If you want to make it a double bill with Bogdanovich’s acknowledged model, “Bringing Up Baby,” by all means do.

“Cinderella Man” (2005) (streaming on HBO Max and DirecTV, for rent elsewhere) Ron Howard has made some great movies and some stinkers, and usually the public can figure out which is which. The exception is this true-life boxing story, one of Howard’s best and least remembered, with Russell Crowe making you feel every stab of desperation as James Braddock, an over-the-hill fighter struggling to feed his wife (Renee Zellweger) and children during the worst days of the Great Depression. With Paul Giamatti channeling the ghost of Ned Sparks as Braddock’s manager. It’s old-school Hollywood corn served with enough conviction and feeling to melt the hardest cynic in your house.

“The Illusionist” (2006) (streaming on Fubo and Hoopla; for rent on Apple TV and Amazon) This was one of two Great Magician movies to come out in 2006, and everyone remembers the other one, Christopher Nolan’s “The Prestige.” Fine, but I’ll take Neil Burger’s soapier but more enjoyable melodrama, with Edward Norton wowing the nobles in turn-of-the-century Vienna while pining above his station for a duchess (Jessica Biel) while trying to save her from a sadistic Crown Prince (Rufus Sewell) while trying to dodge a dogged Chief Inspector (Paul Giamatti again, and having the time of his life). It’s grand escapist fun, with a ripely thrumming Philip Glass score as the icing on a rich cake.

“We Are the Best!” (2013) (streaming on Amazon Prime Video and Kanopy, for rent elsewhere) A good bet if you’re trying to rope in any disaffected teenage sons or daughters in the house. A completely adorable Swedish comedy-drama about three 13-year-old girls who start a punk group just to annoy their parents and classmates – which is, face it, how all punk groups start. The bighearted Lukas Moodysson directs, and Mira Barkhammar and Mira Grosin are delightful as an adolescent female Swedish Lennon and McCartney, the former dryly pessimistic behind her granny glasses and the latter absolutely certain that noise will save the world.

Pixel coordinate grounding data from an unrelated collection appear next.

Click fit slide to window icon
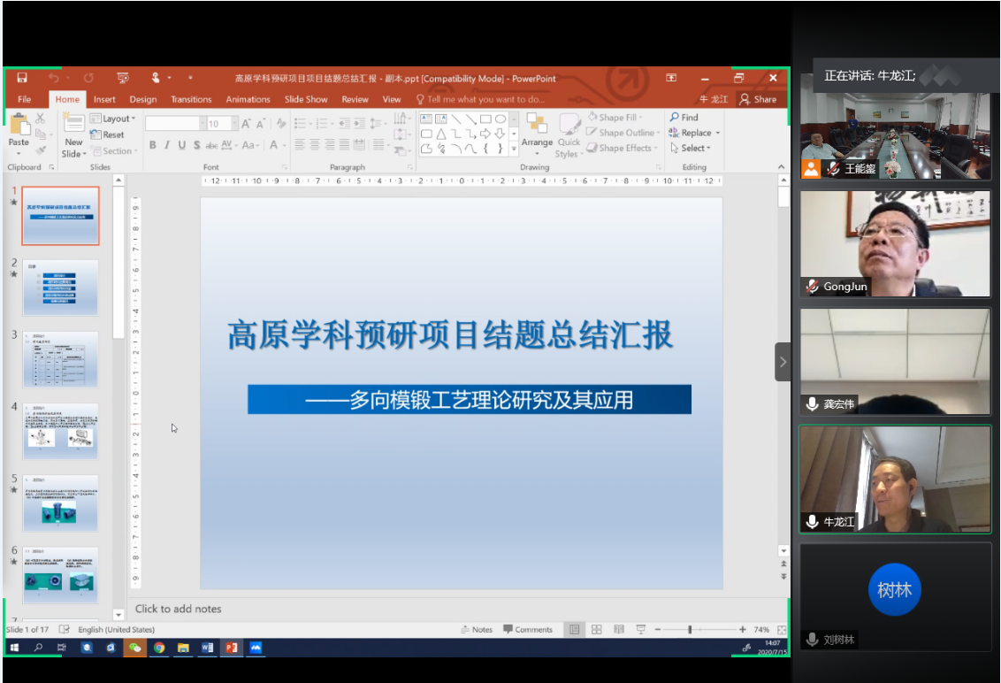 [782, 629]
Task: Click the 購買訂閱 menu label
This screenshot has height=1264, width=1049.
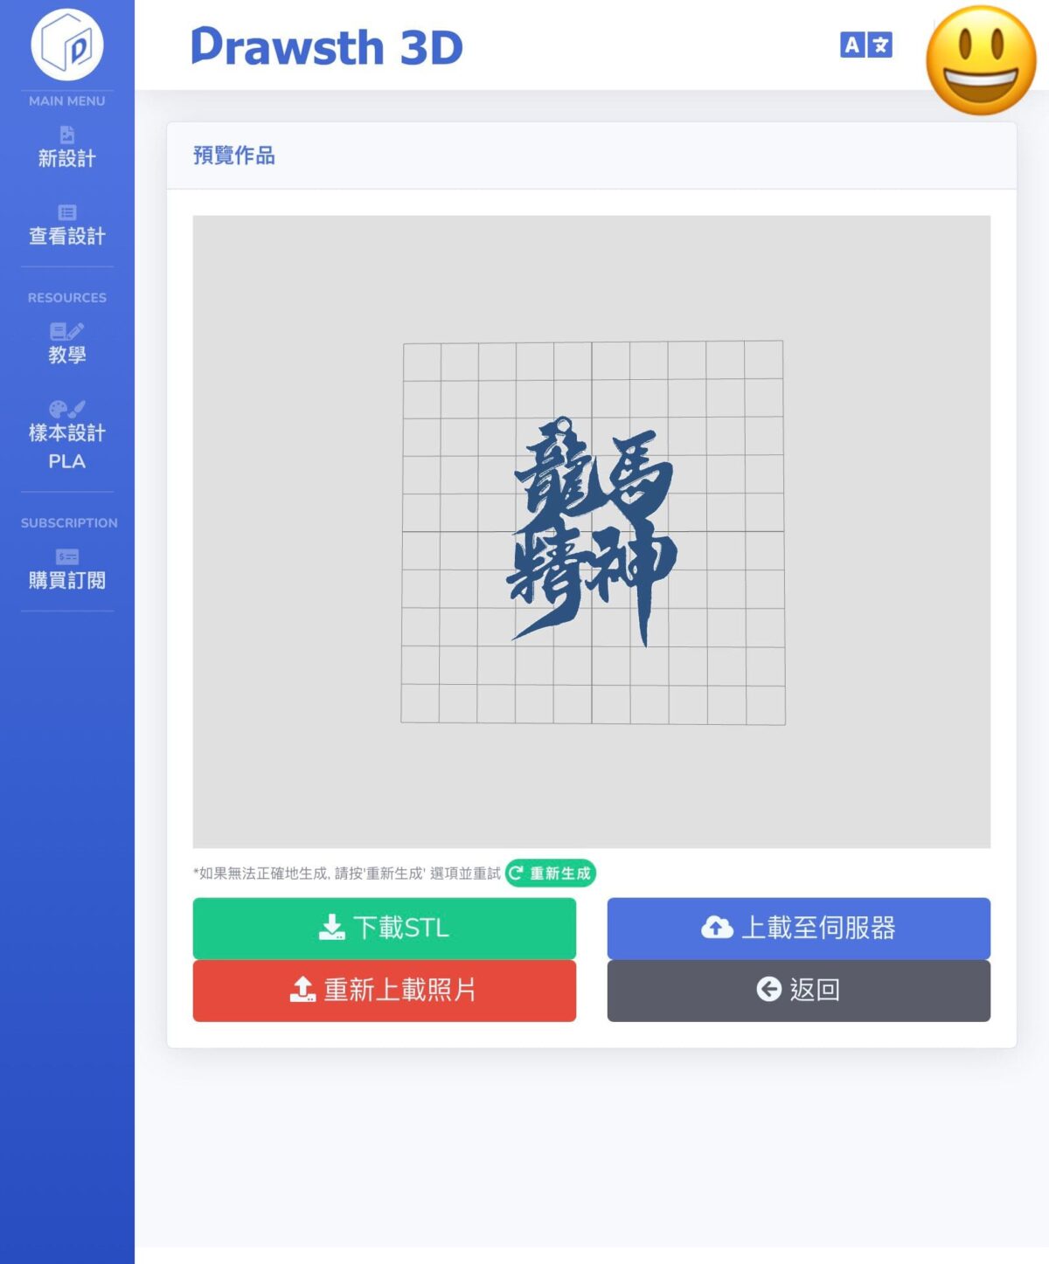Action: pos(67,580)
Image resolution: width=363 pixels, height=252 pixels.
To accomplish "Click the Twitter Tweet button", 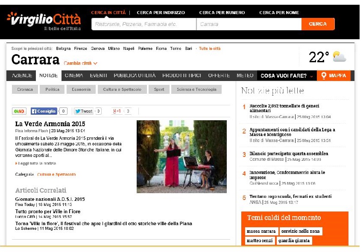I will coord(84,111).
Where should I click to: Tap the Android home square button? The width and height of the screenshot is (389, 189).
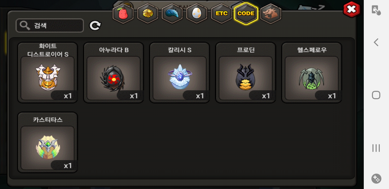pos(376,95)
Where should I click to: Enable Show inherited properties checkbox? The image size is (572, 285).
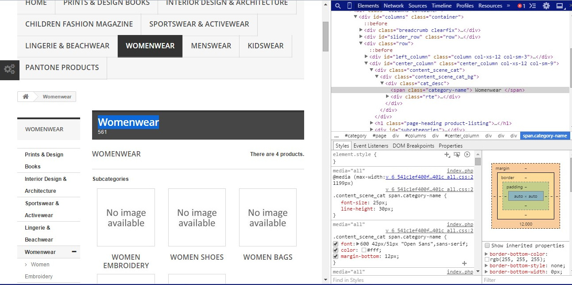[487, 246]
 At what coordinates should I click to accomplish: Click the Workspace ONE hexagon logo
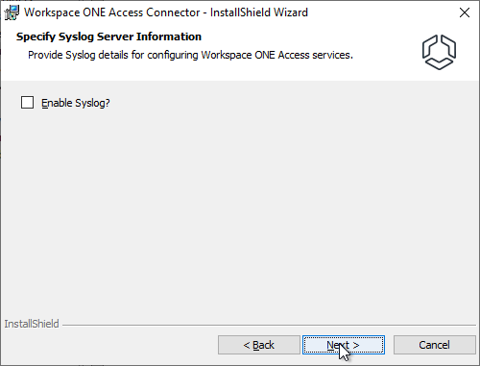pyautogui.click(x=439, y=52)
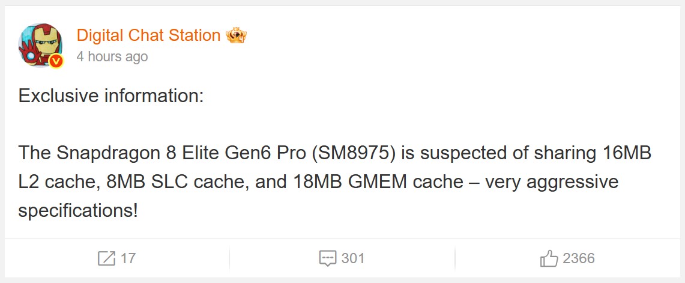The image size is (685, 283).
Task: Like the post with the thumbs-up icon
Action: (549, 259)
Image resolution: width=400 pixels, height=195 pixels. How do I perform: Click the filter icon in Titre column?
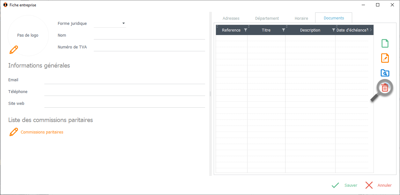click(283, 30)
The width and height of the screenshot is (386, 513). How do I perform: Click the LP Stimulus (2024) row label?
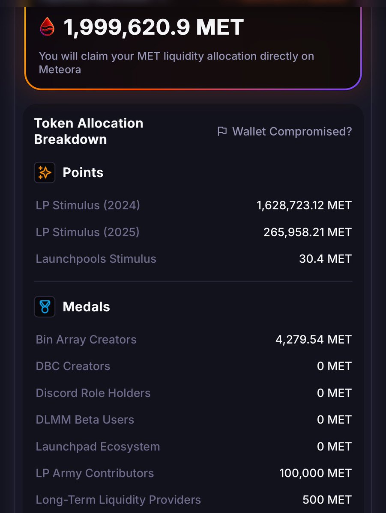(88, 205)
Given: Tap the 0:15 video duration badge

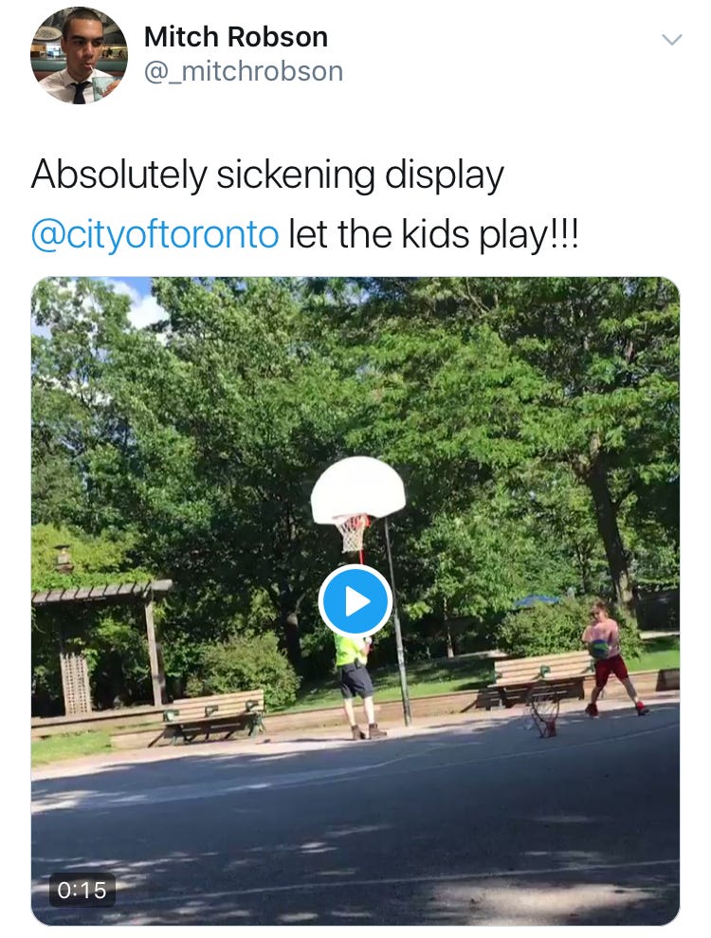Looking at the screenshot, I should coord(82,891).
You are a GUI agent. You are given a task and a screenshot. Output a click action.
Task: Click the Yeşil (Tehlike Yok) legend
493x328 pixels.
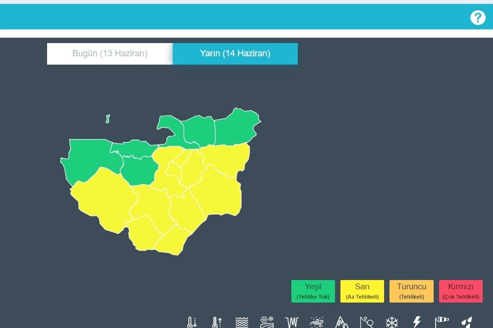click(x=313, y=291)
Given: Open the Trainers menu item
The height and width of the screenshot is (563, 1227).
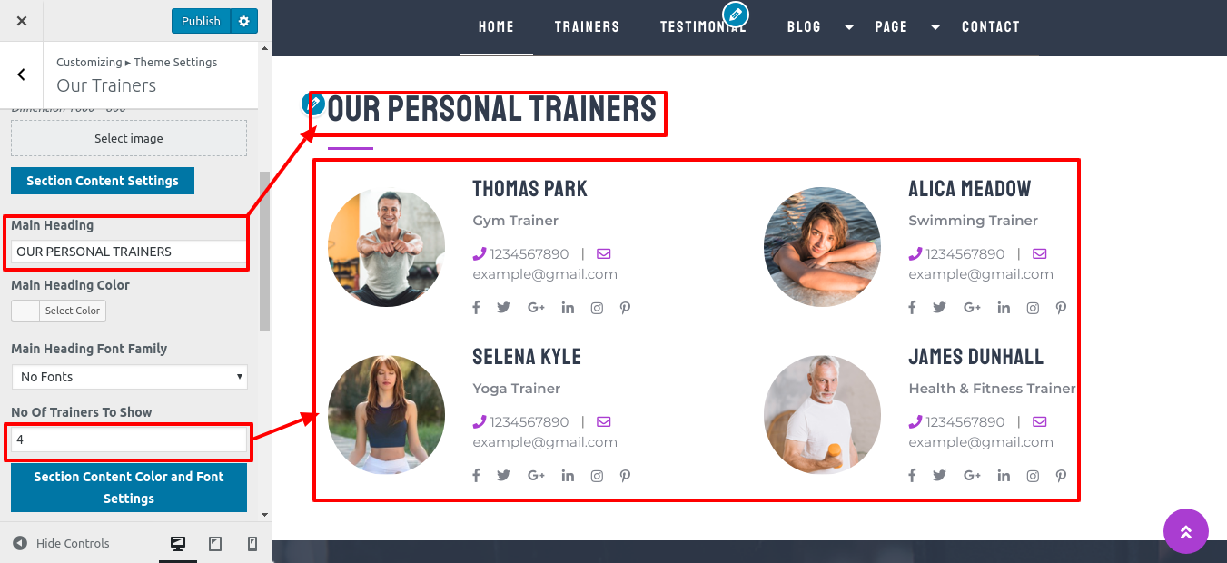Looking at the screenshot, I should [x=588, y=27].
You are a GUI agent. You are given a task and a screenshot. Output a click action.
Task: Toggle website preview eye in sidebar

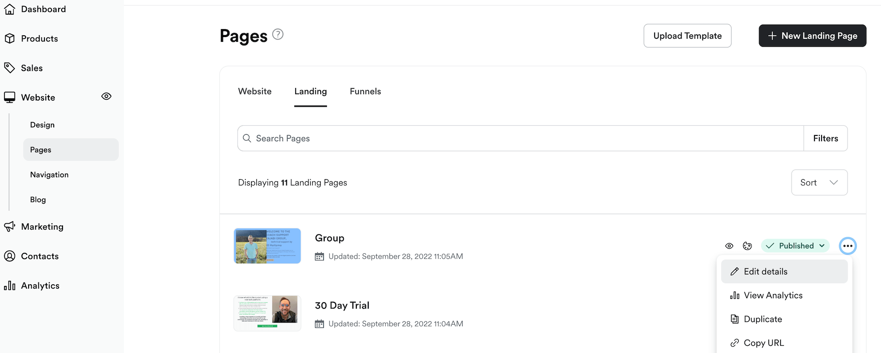(x=106, y=96)
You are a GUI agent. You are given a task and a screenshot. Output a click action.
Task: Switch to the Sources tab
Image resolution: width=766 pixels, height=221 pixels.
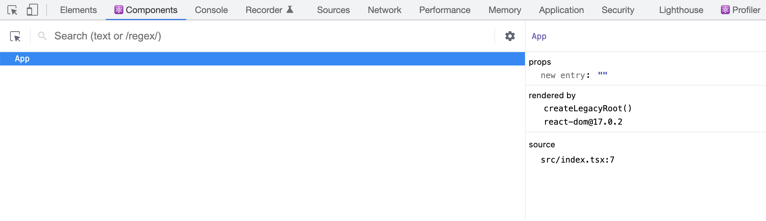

“Paddington 2” (2017) (streaming on DirecTV, for rent elsewhere) On the assumption that you might have an actual child in the house, there should be at least one movie that everyone of all ages can watch without undue trauma, groaning, or F/X-induced sugar shock. This is that movie. (So is “Babe.”) You don’t need to have seen the first “Paddington” (2015) to enjoy the sequel, although if it gets young readers to the Michael Bond books, all the better. A British production, it’s an example of smart, talented people attending to the material without condescension, and look at that cast: Hugh Bonneville (“Downton Abbey”), Sally Hawkins, Jim Broadbent, and in a deliciously droll performance Hugh Grant as a villainous prat. Think of it this way: If you have to watch a family film, why not the one with a higher Rotten Tomatoes score than “Citizen Kane”?